Gov. Greg Gianforte recently honored the Fort Harrison Veterans Affairs staff for preserving National Register properties while providing housing for homeless veterans.
Also being recognized this year for preservation of Montana’s historic resources are properties listed in 2019 and 2020 to the National Register of Historic Places; the Northwest Montana Lookout Association; the Monarch Depot Restoration Project and the Monarch-Neihart Historical Group; the 2019 Legislature for the Montana Museums Act of 2020; and the outgoing members of the Montana State Preservation Review Board.
Gianforte’s 2021 Preservation Award recognizes the efforts of Fort Harrison staff to make habitable 11 unoccupied 1890s residential buildings. Although these grand, multi-unit houses were homes to military and VA staff for a century, they were generally abandoned due to their costly maintenance that would have taken dollars away from the agency’s primary health-care mandate.

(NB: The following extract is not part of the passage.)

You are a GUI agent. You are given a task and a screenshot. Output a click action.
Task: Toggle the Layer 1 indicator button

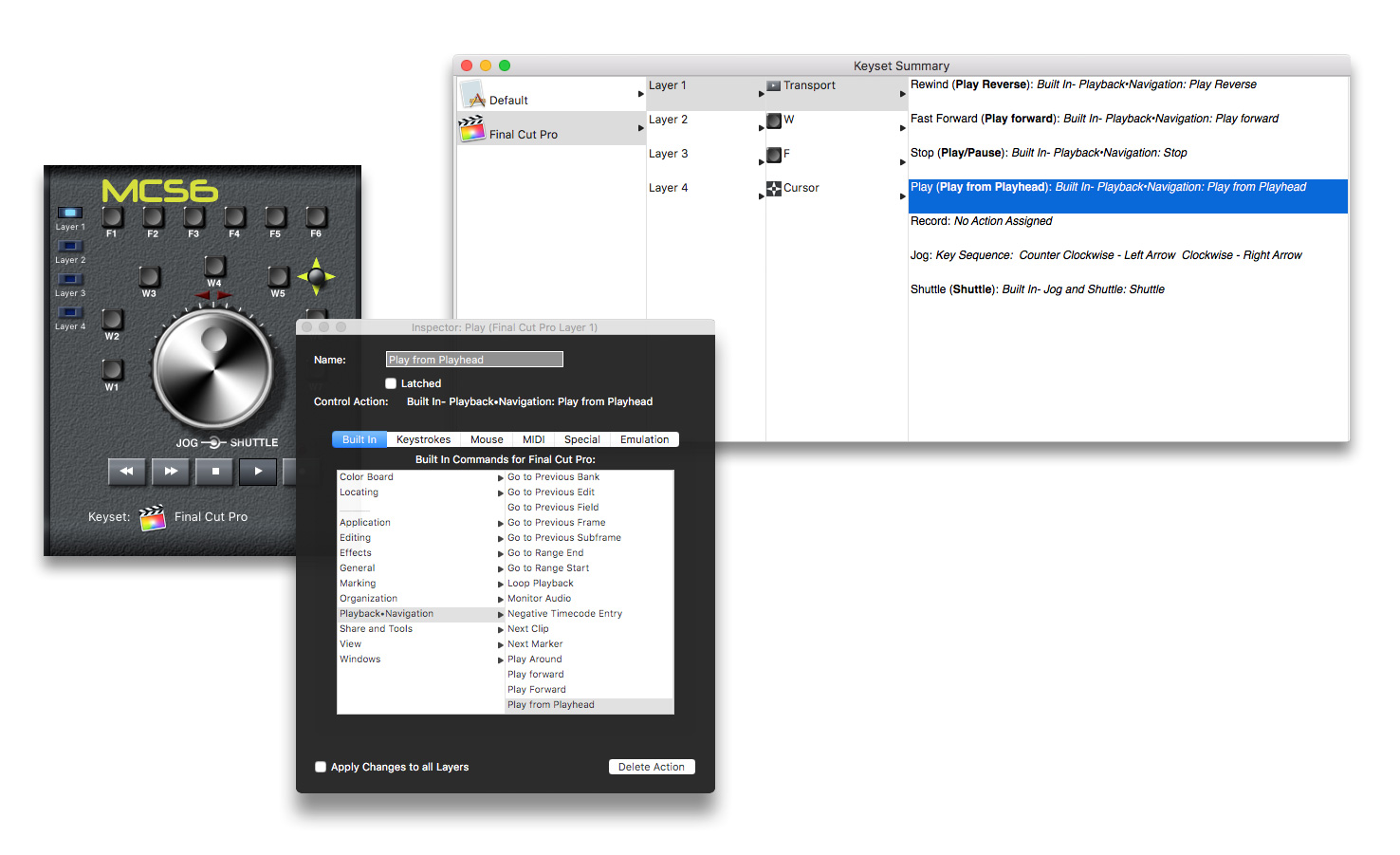(70, 213)
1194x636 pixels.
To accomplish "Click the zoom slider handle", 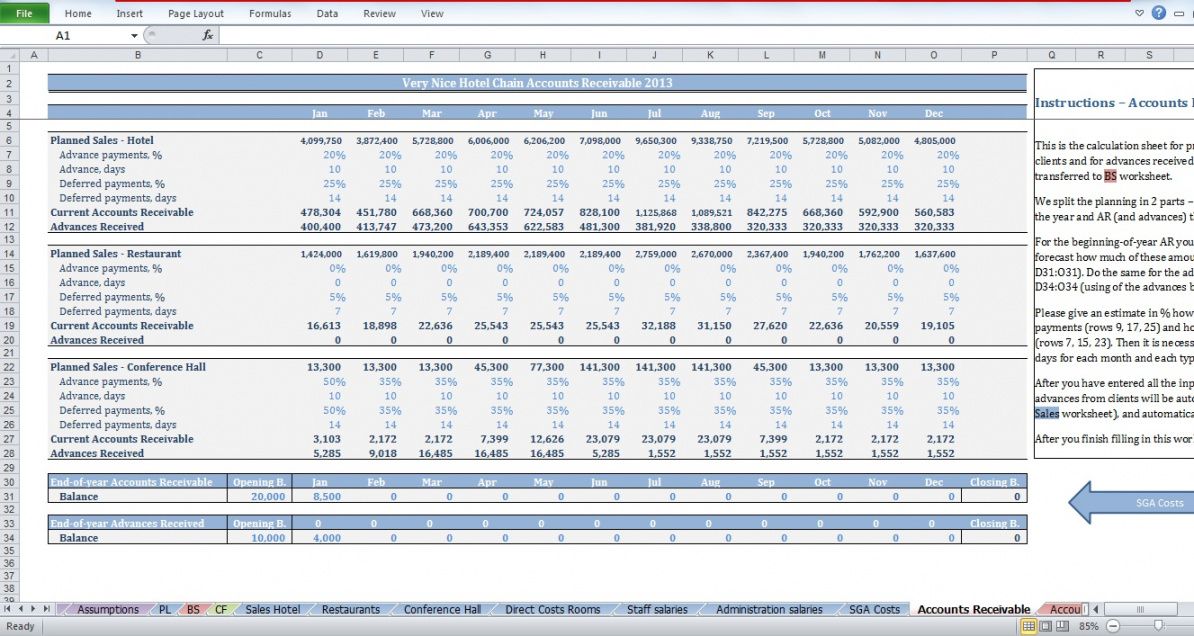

Fortunately, the VA’s commitment to end homelessness among veterans gave these viable buildings value far beyond their historic and architectural merit. The agency’s Enhanced-Use Lease Program meant a qualified private developer could preserve the historic buildings using private capital and Federal Historic Rehabilitation Tax Credits, which are not applicable to a federal agency.
In 2017, the VA staff worked with developer Beneficial Communities to lease the 11 Fort Harrison buildings. The Freedom’s Path project now provides 26 residential units for veterans and their families.
The $11 million project included $9.6 million in historic building rehabilitation.
Gianforte said the VA staff set the stage for this project. “Their work maintained the dignity of these great buildings and repurposed them to serve a greater need,” he noted.
Now, the parklike campus is home to 96 veterans and their families, who live in a stable, positive, and therapeutic environment in the company of veteran peers.
In addition to the awards, National Register certificates signed by both State Historic Preservation Officer Pete Brown and Gov. Gianforte will be sent to the owners of 29 properties listed in the National Register of Historic Places during the past two years. These listings represent 19 counties.
The three retiring Historic Preservation Review Board members, Debra Hronek and Tim Urbaniak of Red Lodge, and C. Milo McLeod of Missoula, also were recognized for their efforts throughout the years.
The Montana State Historic Preservation Office is a program of the Montana Historical Society. The office honored people and projects that contributed to the preservation of Montana’s historic resources with a virtual pre-recorded awards ceremony this year.
“Although a live ceremony was out of the question this year, it remains important to recognize our outstanding heritage places and the dedicated people who help preserve them,” Brown said.